* **EXERCISE DATA**:

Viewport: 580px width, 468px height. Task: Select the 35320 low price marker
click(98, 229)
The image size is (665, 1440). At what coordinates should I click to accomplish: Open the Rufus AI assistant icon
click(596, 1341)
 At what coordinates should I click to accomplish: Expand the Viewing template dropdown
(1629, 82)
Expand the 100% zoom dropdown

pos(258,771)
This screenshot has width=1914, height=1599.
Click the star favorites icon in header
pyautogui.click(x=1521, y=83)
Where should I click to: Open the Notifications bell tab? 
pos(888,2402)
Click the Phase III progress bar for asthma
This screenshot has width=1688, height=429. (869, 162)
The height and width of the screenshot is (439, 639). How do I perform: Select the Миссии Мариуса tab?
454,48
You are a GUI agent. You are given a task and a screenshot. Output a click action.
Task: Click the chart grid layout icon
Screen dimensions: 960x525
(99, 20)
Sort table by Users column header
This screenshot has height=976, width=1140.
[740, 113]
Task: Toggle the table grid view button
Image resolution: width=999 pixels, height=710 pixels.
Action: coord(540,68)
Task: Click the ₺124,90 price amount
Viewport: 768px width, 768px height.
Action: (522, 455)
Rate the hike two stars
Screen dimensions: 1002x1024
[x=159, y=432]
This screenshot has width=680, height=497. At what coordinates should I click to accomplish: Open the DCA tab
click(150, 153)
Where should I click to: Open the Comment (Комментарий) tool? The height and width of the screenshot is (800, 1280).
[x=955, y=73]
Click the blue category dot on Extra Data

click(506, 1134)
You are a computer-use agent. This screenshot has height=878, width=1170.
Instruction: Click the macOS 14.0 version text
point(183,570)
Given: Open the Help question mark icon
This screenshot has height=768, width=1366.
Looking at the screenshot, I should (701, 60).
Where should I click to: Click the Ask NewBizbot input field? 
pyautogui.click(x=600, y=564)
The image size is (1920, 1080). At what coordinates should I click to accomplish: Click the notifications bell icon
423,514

* **TASK ITEM**: The answer must consist of every line above that contains the word "agent".

* **SOLUTION**:
You are a GUI agent. You are given a task and a screenshot. Output a click action.
You are a computer-use agent. This screenshot has height=878, width=1170.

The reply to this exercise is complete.